### WORK REQUIRED
Determine how many lines in the entries contain the word "will", and give that number with no other text.

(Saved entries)
____

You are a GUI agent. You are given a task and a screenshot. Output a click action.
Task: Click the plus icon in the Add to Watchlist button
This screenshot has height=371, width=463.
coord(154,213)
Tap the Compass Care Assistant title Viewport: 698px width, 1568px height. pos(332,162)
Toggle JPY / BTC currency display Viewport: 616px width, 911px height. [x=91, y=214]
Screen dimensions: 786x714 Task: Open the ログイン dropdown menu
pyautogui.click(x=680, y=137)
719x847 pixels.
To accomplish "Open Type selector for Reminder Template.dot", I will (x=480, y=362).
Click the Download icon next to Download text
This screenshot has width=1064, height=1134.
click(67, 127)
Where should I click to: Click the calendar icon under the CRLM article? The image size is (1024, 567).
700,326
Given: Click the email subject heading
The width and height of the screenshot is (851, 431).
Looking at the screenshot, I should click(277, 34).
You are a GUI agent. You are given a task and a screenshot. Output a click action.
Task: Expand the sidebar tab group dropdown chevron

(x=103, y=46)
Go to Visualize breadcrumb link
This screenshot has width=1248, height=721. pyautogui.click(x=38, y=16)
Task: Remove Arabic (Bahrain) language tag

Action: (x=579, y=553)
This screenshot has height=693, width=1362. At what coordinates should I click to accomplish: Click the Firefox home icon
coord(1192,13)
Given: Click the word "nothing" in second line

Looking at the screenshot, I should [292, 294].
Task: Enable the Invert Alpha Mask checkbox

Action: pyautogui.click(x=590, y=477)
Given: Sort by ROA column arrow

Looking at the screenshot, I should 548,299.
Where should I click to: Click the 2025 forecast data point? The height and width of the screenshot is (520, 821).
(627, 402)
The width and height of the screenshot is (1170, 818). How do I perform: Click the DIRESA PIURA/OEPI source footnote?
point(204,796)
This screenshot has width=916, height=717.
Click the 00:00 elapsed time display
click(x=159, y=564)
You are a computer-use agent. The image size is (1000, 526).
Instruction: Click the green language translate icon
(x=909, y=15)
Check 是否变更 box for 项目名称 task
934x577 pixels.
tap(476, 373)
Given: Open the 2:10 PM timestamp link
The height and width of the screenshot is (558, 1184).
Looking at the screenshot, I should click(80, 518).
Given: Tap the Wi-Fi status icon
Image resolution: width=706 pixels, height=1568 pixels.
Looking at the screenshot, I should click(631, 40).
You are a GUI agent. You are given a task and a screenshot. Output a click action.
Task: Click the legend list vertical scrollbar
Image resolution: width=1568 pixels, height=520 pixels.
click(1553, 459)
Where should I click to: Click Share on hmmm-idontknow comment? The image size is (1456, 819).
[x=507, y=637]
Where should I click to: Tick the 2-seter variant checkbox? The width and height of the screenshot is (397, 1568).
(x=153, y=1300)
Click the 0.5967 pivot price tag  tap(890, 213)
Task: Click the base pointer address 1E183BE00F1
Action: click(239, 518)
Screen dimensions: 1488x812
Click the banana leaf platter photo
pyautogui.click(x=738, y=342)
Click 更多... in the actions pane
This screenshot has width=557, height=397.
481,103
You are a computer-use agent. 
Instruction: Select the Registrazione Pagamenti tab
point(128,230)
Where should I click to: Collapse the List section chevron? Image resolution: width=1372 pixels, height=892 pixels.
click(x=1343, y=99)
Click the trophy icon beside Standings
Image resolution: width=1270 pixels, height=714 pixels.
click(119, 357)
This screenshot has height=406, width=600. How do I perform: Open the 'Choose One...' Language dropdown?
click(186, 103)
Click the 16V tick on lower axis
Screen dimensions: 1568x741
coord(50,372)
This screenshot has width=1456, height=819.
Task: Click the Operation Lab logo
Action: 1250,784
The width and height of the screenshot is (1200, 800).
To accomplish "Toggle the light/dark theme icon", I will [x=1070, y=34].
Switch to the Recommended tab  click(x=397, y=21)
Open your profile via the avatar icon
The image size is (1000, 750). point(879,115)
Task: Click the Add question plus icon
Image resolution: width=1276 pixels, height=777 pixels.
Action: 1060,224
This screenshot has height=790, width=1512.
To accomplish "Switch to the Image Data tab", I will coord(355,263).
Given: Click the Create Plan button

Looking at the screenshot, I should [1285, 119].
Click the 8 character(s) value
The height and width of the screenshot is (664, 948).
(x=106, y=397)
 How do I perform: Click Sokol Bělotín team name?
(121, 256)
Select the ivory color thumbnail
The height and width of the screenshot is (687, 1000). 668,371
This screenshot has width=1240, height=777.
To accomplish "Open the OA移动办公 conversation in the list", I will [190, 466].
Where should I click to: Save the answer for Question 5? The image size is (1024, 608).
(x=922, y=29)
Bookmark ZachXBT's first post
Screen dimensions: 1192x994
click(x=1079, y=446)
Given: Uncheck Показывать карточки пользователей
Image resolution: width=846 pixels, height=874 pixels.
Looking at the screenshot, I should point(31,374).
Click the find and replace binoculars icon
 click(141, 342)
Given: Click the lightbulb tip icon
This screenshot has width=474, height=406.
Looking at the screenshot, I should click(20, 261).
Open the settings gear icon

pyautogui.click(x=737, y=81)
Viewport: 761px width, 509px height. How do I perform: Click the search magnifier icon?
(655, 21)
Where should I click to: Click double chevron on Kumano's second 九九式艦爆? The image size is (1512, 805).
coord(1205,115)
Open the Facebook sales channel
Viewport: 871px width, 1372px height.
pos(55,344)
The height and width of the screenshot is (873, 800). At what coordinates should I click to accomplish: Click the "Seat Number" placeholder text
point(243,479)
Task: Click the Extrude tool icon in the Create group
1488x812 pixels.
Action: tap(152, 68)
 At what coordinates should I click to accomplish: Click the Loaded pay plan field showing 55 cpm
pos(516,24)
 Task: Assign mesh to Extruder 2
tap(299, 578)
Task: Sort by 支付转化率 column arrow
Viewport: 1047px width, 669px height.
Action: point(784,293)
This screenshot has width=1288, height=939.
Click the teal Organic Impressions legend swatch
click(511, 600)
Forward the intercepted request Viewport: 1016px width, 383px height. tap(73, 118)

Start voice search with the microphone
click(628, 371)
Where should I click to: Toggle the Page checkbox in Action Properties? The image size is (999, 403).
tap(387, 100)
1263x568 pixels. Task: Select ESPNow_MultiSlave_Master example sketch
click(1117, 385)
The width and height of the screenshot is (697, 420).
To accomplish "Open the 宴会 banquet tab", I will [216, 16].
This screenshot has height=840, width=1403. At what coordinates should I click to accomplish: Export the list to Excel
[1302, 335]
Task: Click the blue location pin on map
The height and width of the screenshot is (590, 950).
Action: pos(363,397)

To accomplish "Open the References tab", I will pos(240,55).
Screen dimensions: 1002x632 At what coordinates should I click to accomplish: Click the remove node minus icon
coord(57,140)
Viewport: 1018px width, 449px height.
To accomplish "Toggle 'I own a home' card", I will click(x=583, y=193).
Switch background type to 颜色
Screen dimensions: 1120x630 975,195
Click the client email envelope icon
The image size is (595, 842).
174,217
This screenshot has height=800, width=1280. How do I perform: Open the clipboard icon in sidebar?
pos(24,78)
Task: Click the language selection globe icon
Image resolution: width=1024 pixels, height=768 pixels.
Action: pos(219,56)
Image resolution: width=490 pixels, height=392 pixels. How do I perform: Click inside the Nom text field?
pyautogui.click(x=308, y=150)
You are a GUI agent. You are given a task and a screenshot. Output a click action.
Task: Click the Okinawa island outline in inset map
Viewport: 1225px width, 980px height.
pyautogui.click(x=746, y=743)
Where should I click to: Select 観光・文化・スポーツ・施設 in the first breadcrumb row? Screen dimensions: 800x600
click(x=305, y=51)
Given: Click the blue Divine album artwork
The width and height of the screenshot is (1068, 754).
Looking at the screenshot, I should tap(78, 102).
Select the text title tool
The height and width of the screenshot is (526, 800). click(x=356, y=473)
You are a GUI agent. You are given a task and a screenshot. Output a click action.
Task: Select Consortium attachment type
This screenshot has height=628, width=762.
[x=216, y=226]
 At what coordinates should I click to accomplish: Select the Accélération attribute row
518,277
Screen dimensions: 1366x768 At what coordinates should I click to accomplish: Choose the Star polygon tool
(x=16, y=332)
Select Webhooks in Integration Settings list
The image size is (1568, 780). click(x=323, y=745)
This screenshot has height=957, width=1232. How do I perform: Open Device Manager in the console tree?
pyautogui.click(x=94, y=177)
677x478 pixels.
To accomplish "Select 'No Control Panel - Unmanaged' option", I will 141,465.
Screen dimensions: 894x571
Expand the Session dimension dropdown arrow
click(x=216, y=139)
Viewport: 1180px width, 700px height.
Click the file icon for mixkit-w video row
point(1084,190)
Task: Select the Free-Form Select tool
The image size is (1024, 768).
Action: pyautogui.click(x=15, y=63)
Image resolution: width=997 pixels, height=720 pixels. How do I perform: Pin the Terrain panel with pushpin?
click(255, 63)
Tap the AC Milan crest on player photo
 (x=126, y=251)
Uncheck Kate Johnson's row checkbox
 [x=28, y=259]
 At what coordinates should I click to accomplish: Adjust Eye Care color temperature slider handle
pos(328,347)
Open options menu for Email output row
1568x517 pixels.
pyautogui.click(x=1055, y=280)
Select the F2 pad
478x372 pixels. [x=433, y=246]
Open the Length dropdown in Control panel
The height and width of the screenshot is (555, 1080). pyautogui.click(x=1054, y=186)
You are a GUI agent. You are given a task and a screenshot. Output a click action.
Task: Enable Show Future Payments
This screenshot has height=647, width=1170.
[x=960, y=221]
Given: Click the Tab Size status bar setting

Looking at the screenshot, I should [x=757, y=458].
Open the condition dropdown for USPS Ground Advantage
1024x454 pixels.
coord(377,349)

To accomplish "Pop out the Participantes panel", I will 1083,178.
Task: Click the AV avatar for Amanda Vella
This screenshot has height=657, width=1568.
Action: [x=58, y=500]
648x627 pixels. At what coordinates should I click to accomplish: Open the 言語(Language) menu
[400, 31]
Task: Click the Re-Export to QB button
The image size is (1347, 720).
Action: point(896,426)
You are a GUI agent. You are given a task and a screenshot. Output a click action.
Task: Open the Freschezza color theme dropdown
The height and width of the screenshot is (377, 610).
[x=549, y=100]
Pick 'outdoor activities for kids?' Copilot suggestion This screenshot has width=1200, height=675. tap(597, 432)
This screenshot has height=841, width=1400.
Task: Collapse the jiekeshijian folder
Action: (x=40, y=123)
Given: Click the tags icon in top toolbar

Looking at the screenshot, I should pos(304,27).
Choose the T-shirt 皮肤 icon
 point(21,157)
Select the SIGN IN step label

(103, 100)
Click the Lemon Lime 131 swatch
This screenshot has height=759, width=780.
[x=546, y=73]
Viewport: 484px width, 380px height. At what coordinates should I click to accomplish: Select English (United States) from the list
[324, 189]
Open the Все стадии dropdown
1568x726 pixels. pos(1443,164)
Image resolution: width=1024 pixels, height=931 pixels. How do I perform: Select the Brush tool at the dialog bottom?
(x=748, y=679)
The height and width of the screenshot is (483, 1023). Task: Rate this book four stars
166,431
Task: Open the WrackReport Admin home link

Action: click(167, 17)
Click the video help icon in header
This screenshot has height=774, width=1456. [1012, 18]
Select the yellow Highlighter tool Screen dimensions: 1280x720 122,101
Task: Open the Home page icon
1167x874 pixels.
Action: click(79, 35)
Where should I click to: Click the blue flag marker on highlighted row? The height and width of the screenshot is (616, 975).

____

### RESPONSE AREA
9